Blessed Marcel Callo Struggled From Depression — Here’s How He Recovered His Joy

Callo was beatified by Pope John Paul II in 1987. His feast day is March 19.

Blessed Marcel Callo
Blessed Marcel Callo (photo: Public Domain)

Blessed Marcel Callo (1921-45) was born in France, the second of nine children. He was active in scouting, and as a teenager was apprenticed to a printer. He joined the Young Christian Worker Movement and was elected president. His hobbies included playing cards and ping-pong.

He was devoted to the Blessed Mother, and made a pilgrimage to Lourdes. Distressed by the vulgar conversations of his co-workers, he would turn to the Blessed Mother in prayer: “Mother, remember I am thine own. Keep me and guard me as thy property and possession.”

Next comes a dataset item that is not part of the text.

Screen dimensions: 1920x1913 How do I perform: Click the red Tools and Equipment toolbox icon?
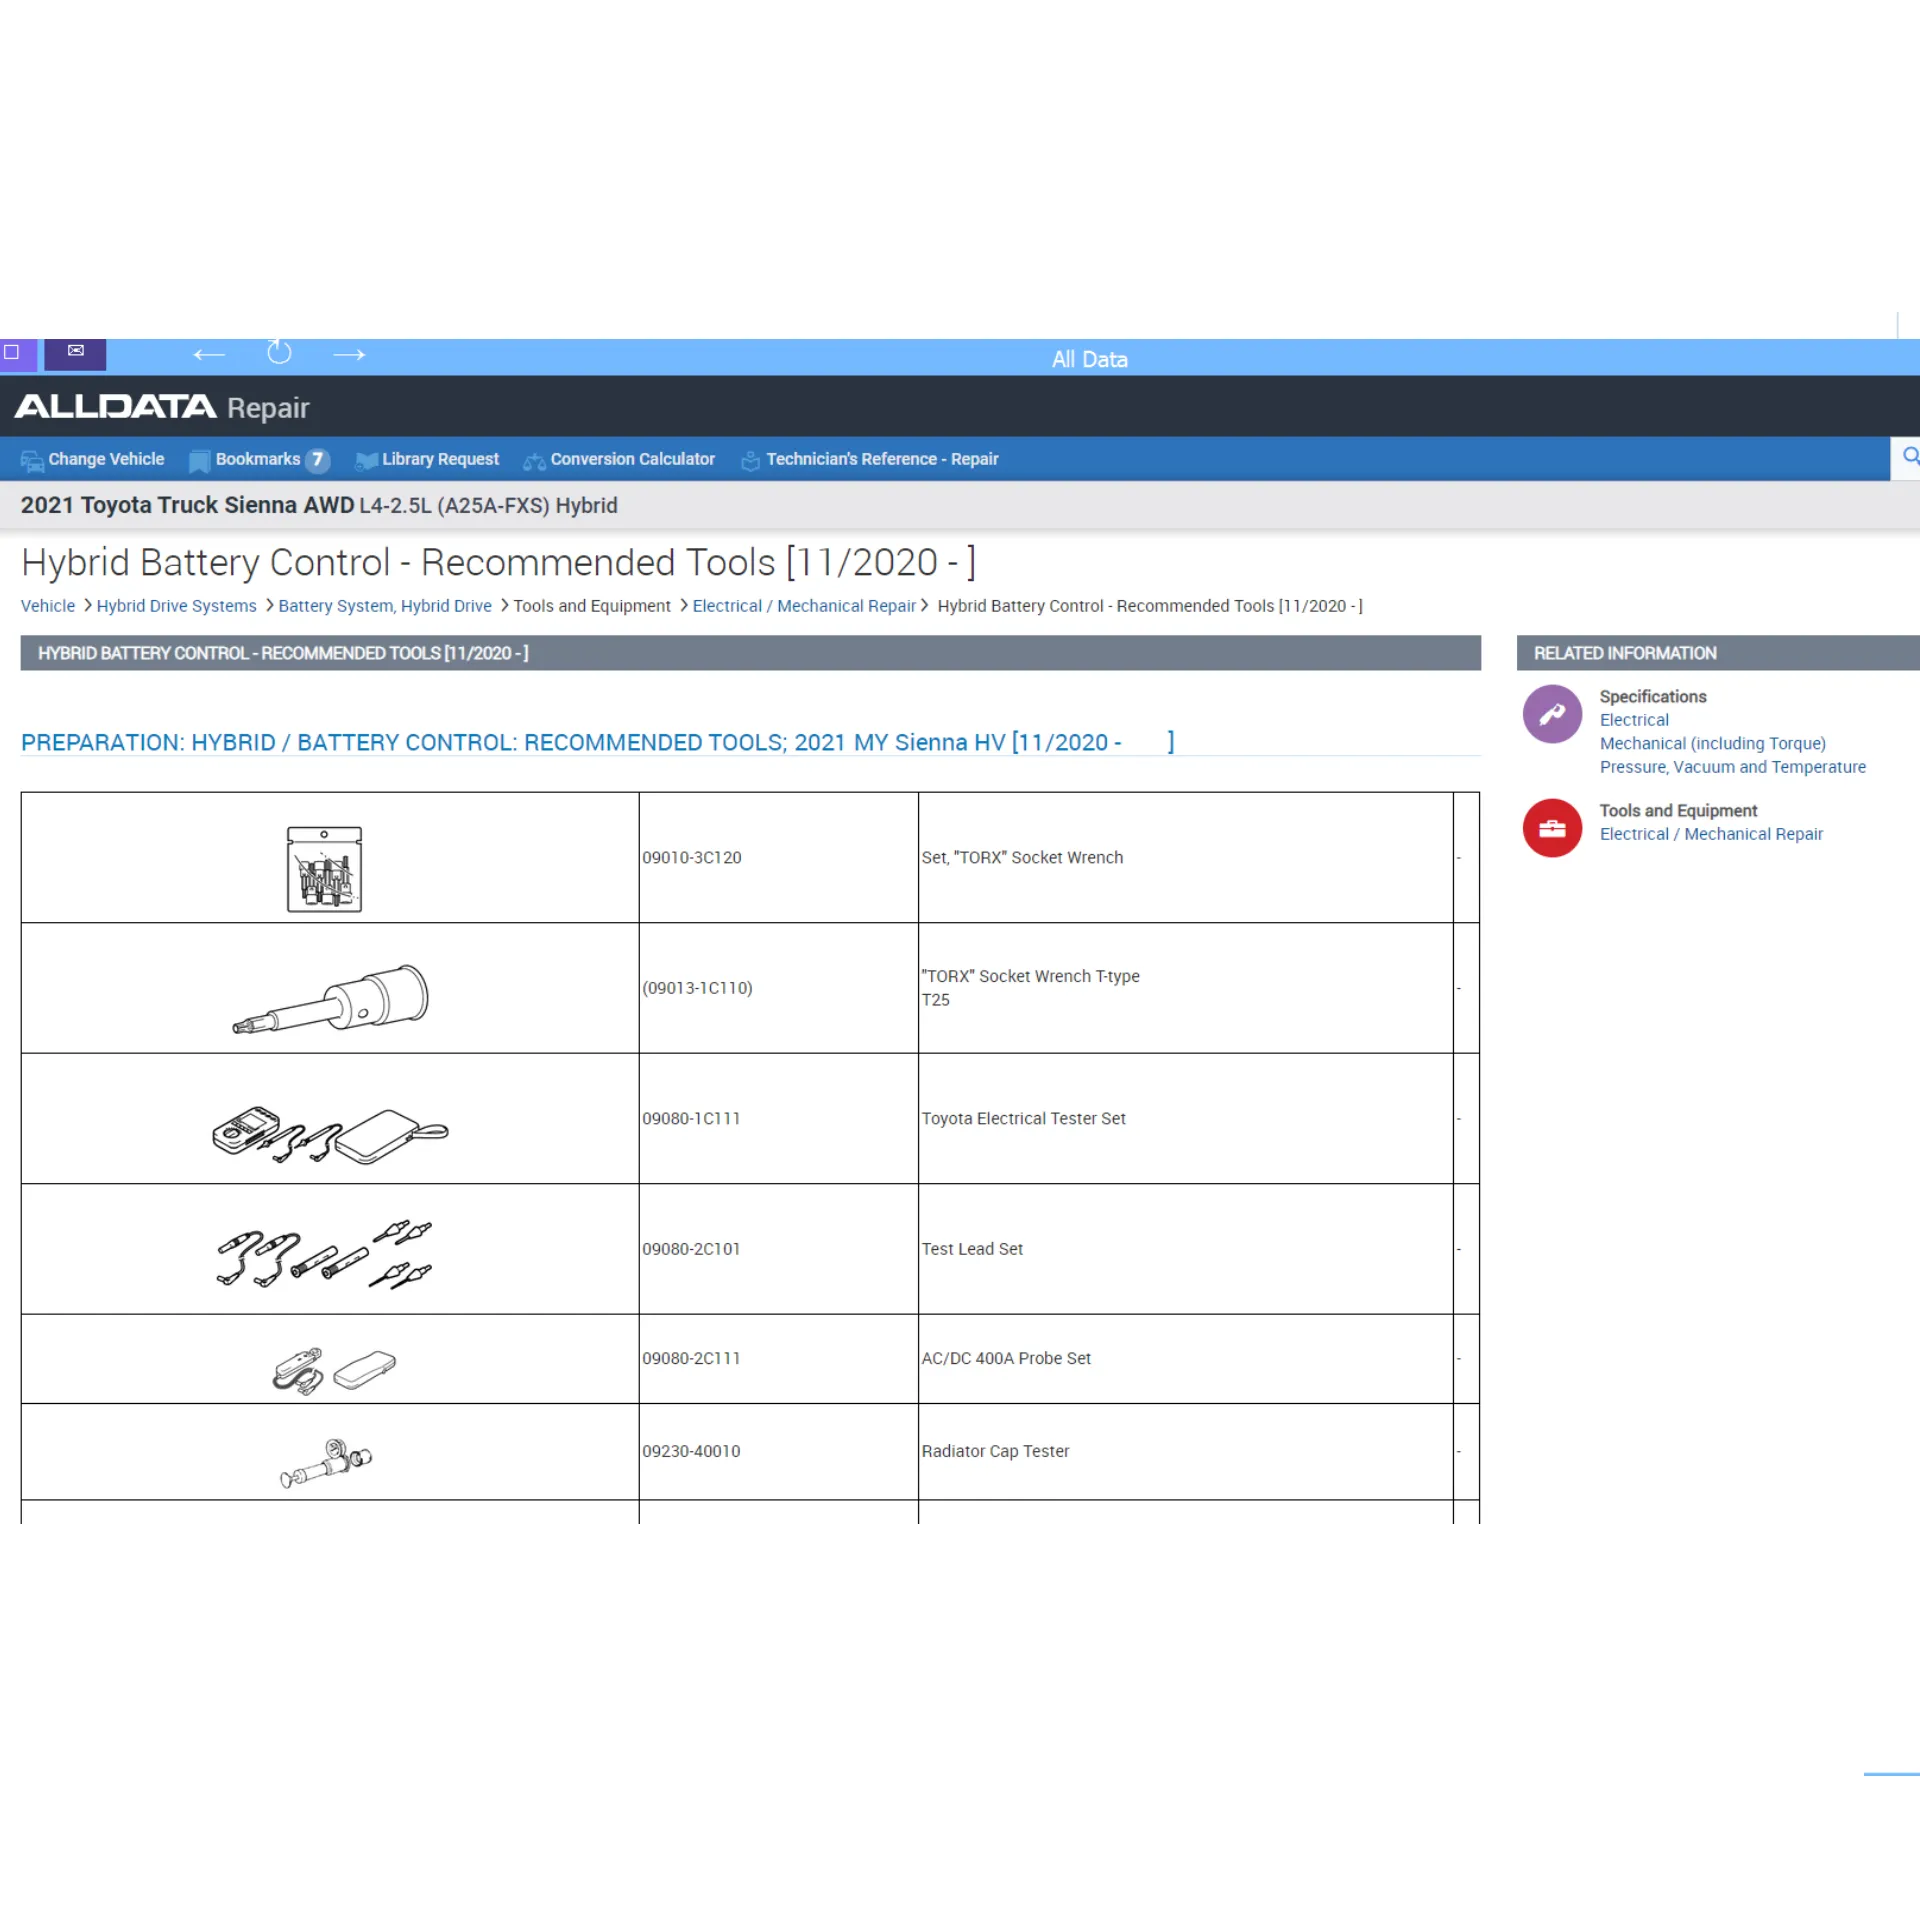tap(1551, 828)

Marcel was a natural leader and impressed those around him by his commitment to his Catholic faith and his life of virtue. He wrote, “We are often bad instruments in God’s hands, because we have bad habits, bad inclinations. We become good instruments when we center our lives around Christ. … Every day, I must become, little by little, more like Christ.”

The Holy Eucharist was central to Marcel’s life. A friend noted that the Host was not “something” to him, but “Someone,” Jesus Christ. He was devoted to the Sacred Heart, an image of which he hung over his bed.

He was engaged to Marguerite Derniaux at age 20, but World War II brought tragedy to his life. His sister Madeleine was killed in a bombing raid. When the Germans occupied France, he was conscripted to work in an airplane factory in Germany. Although reluctant to comply, he finally went out of fear of reprisals against his family.

He suffered under harsh working conditions and struggled with depression. He recovered Christian joy through his faith. He said, “Finally Christ reacted. He made me to understand that the depression was not good. I had to keep busy with my friends and then joy and relief would come back to me.”

He was arrested by the Gestapo for being “too Catholic” in 1944, and was sent to a concentration camp. He died of dysentery there in 1945, just weeks before the Allies arrived to liberate the camp.

In his final letter home written in 1944, he wrote:

Happily, there is a Friend Who does not leave me for a single moment, and who knows how to support me through the painful and crushing hours. With Him, one can endure anything. How I thank Christ for having laid out the path that I am following right now. What great days to offer Him!

He was beatified by Pope John Paul II in 1987. His feast day is March 19. He is the patron of those suffering from depression, prisoners, youth and youth workers.